BCTF president Teri Mooring spoke at a news conference after the province’s plan was announced
A crossing guard stops traffic as students wearing face masks to curb the spread of COVID-19 arrive at Ecole Woodward Hill Elementary School, in Surrey, B.C., on Tuesday, February 23, 2021. THE CANADIAN PRESS/Darryl Dyck

Following the province’s Jan. 7 announcement for a return to K-12 schooling, the BC Teachers Federation is calling for additional safety measures to keep staff and students safe.

BCTF president Teri Mooring said the province should provide N95 masks for any students and staff who want them. The province is providing three-ply medical masks, which Mooring said is a good start.
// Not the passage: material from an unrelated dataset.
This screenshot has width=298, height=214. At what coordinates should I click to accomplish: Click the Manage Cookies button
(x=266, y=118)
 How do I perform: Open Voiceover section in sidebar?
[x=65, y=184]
“We are glad to hear that masks will be readily available and that their importance will be underlined because one of the issues we’ve been dealing with is a lack of support for teachers trying to make sure the provincial health order is enforced,” she said. “We think N95s are a small step to add another layer of protection.”
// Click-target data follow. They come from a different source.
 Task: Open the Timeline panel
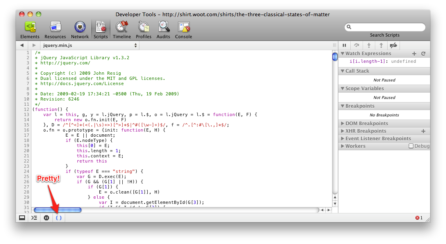pos(122,30)
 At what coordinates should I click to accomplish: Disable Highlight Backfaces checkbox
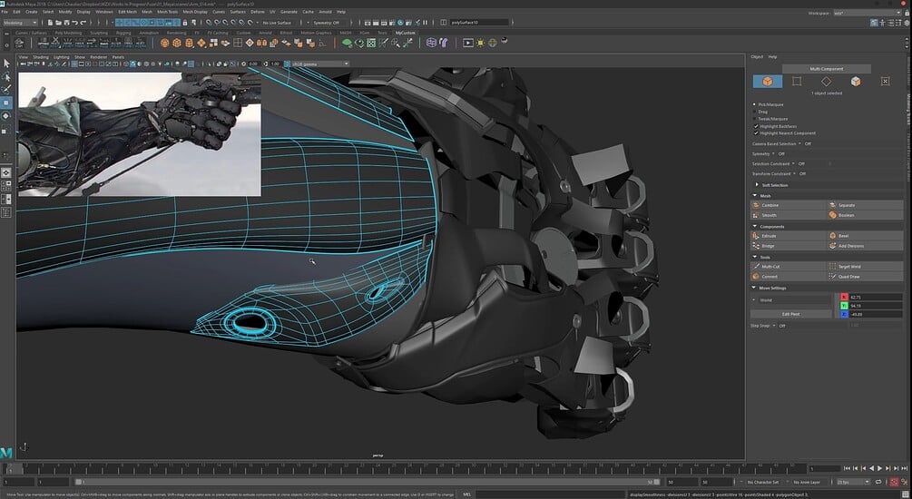coord(756,126)
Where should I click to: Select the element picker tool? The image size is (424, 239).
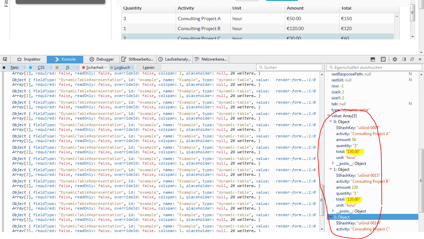tap(5, 59)

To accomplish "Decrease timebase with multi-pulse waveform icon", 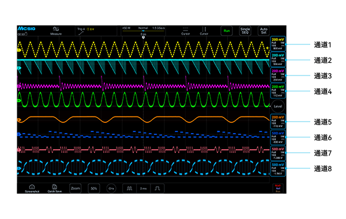I will pos(130,188).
Mooring also called for teachers to be prioritized for vaccine booster doses. She said many teachers have expressed they have had a difficult time booking booster appointments and expressed concern that January could see teachers off sick with COVID-19 infections.

On the note of vaccinations, Mooring called for more efforts to vaccinate children aged 5-11 and increase access for families seeking their first dose. She pointed to low vaccination rates in Northern Health and Interior Health as a cause for concern.
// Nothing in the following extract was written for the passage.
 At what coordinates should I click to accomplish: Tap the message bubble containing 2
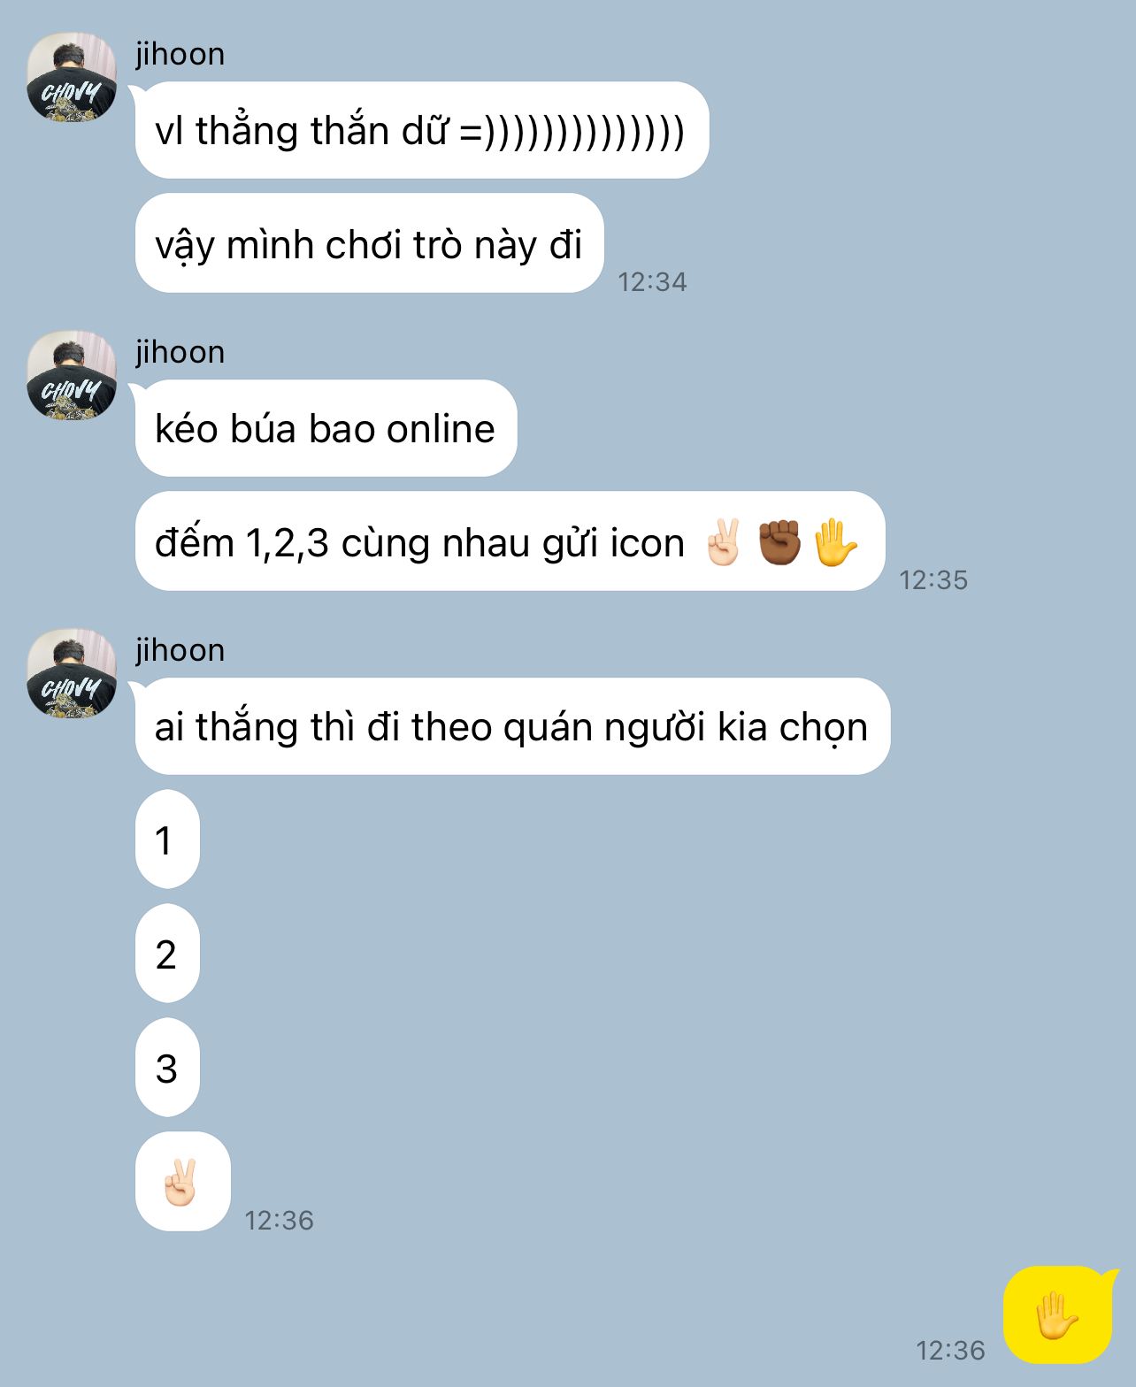(167, 954)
Ventilation in schools has been an ongoing concern for the BCTF throughout the pandemic. Mooring acknowledged the province has done extensive work to identify issues and upgrade ventilation systems for schools but noted some schools lack MERV-13 filtration systems. MERV-13 filters capture more virus-sized particles but can increase strain on ventilation systems that may only be capable of operating standard MERV-8 filters.

“What we’re trying to prevent are the functional closures,” she said. “Our concern when it comes to functional closures is that there will be very little notice and that can be very disruptive in the system.”

Education Minister Jennifer Whiteside said the province won’t provide individual case information or COVID exposure notices to families. Instead, the province will report cases only if attendance drops below typical rates.